• [TASK DETAILS]: Check each line below for the word "Android", then please report how many lines have it and nothing more.

• [GIVEN INFORMATION]:
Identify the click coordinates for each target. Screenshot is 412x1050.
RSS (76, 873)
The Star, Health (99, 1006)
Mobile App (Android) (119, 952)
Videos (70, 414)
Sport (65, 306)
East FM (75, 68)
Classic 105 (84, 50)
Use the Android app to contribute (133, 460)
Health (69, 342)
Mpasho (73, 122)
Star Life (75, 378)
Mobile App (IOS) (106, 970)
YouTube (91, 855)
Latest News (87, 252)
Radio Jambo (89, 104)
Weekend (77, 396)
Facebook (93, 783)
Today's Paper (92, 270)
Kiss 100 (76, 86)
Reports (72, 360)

• [TASK ANSWER]: 2